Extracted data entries
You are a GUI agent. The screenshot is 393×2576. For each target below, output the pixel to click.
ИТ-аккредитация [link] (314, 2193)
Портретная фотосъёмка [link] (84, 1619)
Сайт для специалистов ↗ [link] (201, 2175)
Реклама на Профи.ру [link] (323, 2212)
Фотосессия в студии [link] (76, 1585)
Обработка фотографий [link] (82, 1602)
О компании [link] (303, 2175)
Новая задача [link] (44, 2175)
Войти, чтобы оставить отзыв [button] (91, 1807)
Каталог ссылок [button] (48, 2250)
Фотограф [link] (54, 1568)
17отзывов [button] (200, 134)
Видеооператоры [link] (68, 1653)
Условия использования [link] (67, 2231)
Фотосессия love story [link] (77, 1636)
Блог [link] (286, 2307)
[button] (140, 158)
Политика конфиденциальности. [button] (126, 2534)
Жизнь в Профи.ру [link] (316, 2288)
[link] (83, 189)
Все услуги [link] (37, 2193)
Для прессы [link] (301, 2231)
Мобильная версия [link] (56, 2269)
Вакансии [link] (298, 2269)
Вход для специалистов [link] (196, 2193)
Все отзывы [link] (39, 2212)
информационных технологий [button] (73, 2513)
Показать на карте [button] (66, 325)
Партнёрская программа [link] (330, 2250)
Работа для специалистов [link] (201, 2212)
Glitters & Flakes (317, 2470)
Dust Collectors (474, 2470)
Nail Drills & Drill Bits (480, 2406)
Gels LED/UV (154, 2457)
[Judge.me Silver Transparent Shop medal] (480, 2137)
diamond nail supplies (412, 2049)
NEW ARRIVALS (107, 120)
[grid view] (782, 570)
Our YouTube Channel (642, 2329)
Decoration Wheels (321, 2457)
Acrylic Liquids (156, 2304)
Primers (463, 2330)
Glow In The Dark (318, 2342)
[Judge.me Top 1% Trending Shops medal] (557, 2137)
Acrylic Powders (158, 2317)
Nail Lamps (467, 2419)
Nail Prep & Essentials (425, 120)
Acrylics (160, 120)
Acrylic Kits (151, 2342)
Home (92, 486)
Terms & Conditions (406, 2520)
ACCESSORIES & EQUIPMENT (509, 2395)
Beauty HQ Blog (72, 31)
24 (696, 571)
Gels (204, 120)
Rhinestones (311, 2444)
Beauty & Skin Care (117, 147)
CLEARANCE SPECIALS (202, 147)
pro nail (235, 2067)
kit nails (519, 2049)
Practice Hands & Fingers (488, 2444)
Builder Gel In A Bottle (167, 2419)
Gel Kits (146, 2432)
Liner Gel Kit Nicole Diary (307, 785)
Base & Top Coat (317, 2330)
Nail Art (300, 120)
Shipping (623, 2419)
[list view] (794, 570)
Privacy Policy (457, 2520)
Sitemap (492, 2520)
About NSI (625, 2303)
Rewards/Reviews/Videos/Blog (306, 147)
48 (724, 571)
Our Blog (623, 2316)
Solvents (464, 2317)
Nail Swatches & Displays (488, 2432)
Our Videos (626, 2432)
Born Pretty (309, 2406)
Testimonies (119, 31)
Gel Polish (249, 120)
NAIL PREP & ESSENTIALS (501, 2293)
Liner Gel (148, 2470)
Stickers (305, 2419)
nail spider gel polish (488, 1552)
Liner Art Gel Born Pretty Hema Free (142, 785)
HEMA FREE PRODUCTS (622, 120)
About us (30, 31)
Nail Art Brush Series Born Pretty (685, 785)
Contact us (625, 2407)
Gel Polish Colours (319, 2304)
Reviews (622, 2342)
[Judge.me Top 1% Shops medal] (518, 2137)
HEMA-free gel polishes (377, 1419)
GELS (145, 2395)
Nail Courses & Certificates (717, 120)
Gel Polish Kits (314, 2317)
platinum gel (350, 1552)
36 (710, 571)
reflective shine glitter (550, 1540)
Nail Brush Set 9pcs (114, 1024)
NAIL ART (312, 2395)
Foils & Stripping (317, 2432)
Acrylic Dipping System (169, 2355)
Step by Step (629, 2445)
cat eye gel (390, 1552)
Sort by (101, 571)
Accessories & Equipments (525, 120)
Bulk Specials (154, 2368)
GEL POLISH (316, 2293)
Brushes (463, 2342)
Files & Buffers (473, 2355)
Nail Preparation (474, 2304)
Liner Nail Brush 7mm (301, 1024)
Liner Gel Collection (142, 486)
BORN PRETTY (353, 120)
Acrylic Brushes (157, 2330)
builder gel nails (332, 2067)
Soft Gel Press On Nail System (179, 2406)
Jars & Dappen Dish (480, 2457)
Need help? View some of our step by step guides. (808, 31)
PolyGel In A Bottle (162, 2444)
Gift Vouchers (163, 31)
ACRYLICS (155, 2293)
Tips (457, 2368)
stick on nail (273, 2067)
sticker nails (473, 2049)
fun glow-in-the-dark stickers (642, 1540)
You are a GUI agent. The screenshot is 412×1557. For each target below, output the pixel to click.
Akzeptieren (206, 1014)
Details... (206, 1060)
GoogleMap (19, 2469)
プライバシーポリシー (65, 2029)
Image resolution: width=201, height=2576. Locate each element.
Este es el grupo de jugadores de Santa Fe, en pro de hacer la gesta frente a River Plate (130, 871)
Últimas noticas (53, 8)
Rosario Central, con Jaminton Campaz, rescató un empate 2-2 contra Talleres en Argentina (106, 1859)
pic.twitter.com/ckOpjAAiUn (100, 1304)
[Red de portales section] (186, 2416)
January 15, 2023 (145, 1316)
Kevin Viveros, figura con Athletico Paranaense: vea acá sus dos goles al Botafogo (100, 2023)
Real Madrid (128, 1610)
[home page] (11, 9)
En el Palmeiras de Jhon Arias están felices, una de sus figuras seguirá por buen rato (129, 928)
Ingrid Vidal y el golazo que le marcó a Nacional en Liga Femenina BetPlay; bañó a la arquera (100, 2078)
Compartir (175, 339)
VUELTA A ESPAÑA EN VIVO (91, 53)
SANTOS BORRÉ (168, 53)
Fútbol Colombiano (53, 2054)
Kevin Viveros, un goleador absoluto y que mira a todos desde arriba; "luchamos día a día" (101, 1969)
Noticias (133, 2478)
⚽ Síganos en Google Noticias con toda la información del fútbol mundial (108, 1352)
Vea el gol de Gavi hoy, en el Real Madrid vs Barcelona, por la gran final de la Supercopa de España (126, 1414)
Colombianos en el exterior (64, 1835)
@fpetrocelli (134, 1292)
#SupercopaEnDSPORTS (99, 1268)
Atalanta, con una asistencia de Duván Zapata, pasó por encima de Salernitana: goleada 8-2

#### Exercise requirements
What you write must match the records above exactly, line for line.

#### Reply
You are a GUI agent. The screenshot is 393×2576. For each target below, output the pixel to click.
ИТ-аккредитация [link] (314, 2193)
Портретная фотосъёмка [link] (84, 1619)
Сайт для специалистов ↗ [link] (201, 2175)
Реклама на Профи.ру [link] (323, 2212)
Фотосессия в студии [link] (76, 1585)
Обработка фотографий [link] (82, 1602)
О компании [link] (303, 2175)
Новая задача [link] (44, 2175)
Войти, чтобы оставить отзыв [button] (91, 1807)
Каталог ссылок [button] (48, 2250)
Фотограф [link] (54, 1568)
17отзывов [button] (200, 134)
Видеооператоры [link] (68, 1653)
Условия использования [link] (67, 2231)
Фотосессия love story [link] (77, 1636)
Блог [link] (286, 2307)
[button] (140, 158)
Политика конфиденциальности. [button] (126, 2534)
Жизнь в Профи.ру [link] (316, 2288)
[link] (83, 189)
Все услуги [link] (37, 2193)
Для прессы [link] (301, 2231)
Мобильная версия [link] (56, 2269)
Вакансии [link] (298, 2269)
Вход для специалистов [link] (196, 2193)
Все отзывы [link] (39, 2212)
информационных технологий [button] (73, 2513)
Показать на карте [button] (66, 325)
Партнёрская программа [link] (330, 2250)
Работа для специалистов [link] (201, 2212)
Glitters & Flakes (317, 2470)
Dust Collectors (474, 2470)
Nail Drills & Drill Bits (480, 2406)
Gels LED/UV (154, 2457)
[Judge.me Silver Transparent Shop medal] (480, 2137)
diamond nail supplies (412, 2049)
NEW ARRIVALS (107, 120)
[grid view] (782, 570)
Our YouTube Channel (642, 2329)
Decoration Wheels (321, 2457)
Acrylic Liquids (156, 2304)
Primers (463, 2330)
Glow In The Dark (318, 2342)
[Judge.me Top 1% Trending Shops medal] (557, 2137)
Acrylic Powders (158, 2317)
Nail Lamps (467, 2419)
Nail Prep & Essentials (425, 120)
Acrylics (160, 120)
Acrylic Kits (151, 2342)
Home (92, 486)
Terms & Conditions (406, 2520)
ACCESSORIES & EQUIPMENT (509, 2395)
Beauty HQ Blog (72, 31)
24 (696, 571)
Gels (204, 120)
Rhinestones (311, 2444)
Beauty & Skin Care (117, 147)
CLEARANCE SPECIALS (202, 147)
pro nail (235, 2067)
kit nails (519, 2049)
Practice Hands & Fingers (488, 2444)
Builder Gel In A Bottle (167, 2419)
Gel Kits (146, 2432)
Liner Gel Kit Nicole Diary (307, 785)
Base & Top Coat (317, 2330)
Nail Art (300, 120)
Shipping (623, 2419)
[list view] (794, 570)
Privacy Policy (457, 2520)
Sitemap (492, 2520)
About NSI (625, 2303)
Rewards/Reviews/Videos/Blog (306, 147)
48 (724, 571)
Our Blog (623, 2316)
Solvents (464, 2317)
Nail Swatches & Displays (488, 2432)
Our Videos (626, 2432)
Born Pretty (309, 2406)
Testimonies (119, 31)
Gel Polish (249, 120)
NAIL PREP & ESSENTIALS (501, 2293)
Liner Gel (148, 2470)
Stickers (305, 2419)
nail spider gel polish (488, 1552)
Liner Art Gel Born Pretty Hema Free (142, 785)
HEMA FREE PRODUCTS (622, 120)
About us (30, 31)
Nail Art Brush Series Born Pretty (685, 785)
Contact us (625, 2407)
Gel Polish Colours (319, 2304)
Reviews (622, 2342)
[Judge.me Top 1% Shops medal] (518, 2137)
HEMA-free gel polishes (377, 1419)
GELS (145, 2395)
Nail Courses & Certificates (717, 120)
Gel Polish Kits (314, 2317)
platinum gel (350, 1552)
36 (710, 571)
reflective shine glitter (550, 1540)
Nail Brush Set 9pcs (114, 1024)
NAIL ART (312, 2395)
Foils & Stripping (317, 2432)
Acrylic Dipping System (169, 2355)
Step by Step (629, 2445)
cat eye gel (390, 1552)
Sort by (101, 571)
Accessories & Equipments (525, 120)
Bulk Specials (154, 2368)
GEL POLISH (316, 2293)
Brushes (463, 2342)
Files & Buffers (473, 2355)
Nail Preparation (474, 2304)
Liner Nail Brush 7mm (301, 1024)
Liner Gel Collection (142, 486)
BORN PRETTY (353, 120)
Acrylic Brushes (157, 2330)
builder gel nails (332, 2067)
Soft Gel Press On Nail System (179, 2406)
Jars & Dappen Dish (480, 2457)
Need help? View some of our step by step guides. (808, 31)
PolyGel In A Bottle (162, 2444)
Gift Vouchers (163, 31)
ACRYLICS (155, 2293)
Tips (457, 2368)
stick on nail (273, 2067)
sticker nails (473, 2049)
fun glow-in-the-dark stickers (642, 1540)
You are a GUI agent. The screenshot is 412×1557. For each target below, output the pixel to click.
Akzeptieren (206, 1014)
Details... (206, 1060)
GoogleMap (19, 2469)
プライバシーポリシー (65, 2029)
Image resolution: width=201, height=2576. Locate each element.
Este es el grupo de jugadores de Santa Fe, en pro de hacer la gesta frente a River Plate (130, 871)
Últimas noticas (53, 8)
Rosario Central, con Jaminton Campaz, rescató un empate 2-2 contra Talleres en Argentina (106, 1859)
pic.twitter.com/ckOpjAAiUn (100, 1304)
[Red de portales section] (186, 2416)
January 15, 2023 (145, 1316)
Kevin Viveros, figura con Athletico Paranaense: vea acá sus dos goles al Botafogo (100, 2023)
Real Madrid (128, 1610)
[home page] (11, 9)
En el Palmeiras de Jhon Arias están felices, una de sus figuras seguirá por buen rato (129, 928)
Ingrid Vidal y el golazo que le marcó a Nacional en Liga Femenina BetPlay; bañó a la arquera (100, 2078)
Compartir (175, 339)
VUELTA A ESPAÑA EN VIVO (91, 53)
SANTOS BORRÉ (168, 53)
Fútbol Colombiano (53, 2054)
Kevin Viveros, un goleador absoluto y que mira a todos desde arriba; "luchamos día a día" (101, 1969)
Noticias (133, 2478)
⚽ Síganos en Google Noticias con toda la información del fútbol mundial (108, 1352)
Vea el gol de Gavi hoy, en el Real Madrid vs Barcelona, por la gran final de la Supercopa de España (126, 1414)
Colombianos en el exterior (64, 1835)
@fpetrocelli (134, 1292)
#SupercopaEnDSPORTS (99, 1268)
Atalanta, con una asistencia de Duván Zapata, pasó por encima de Salernitana: goleada 8-2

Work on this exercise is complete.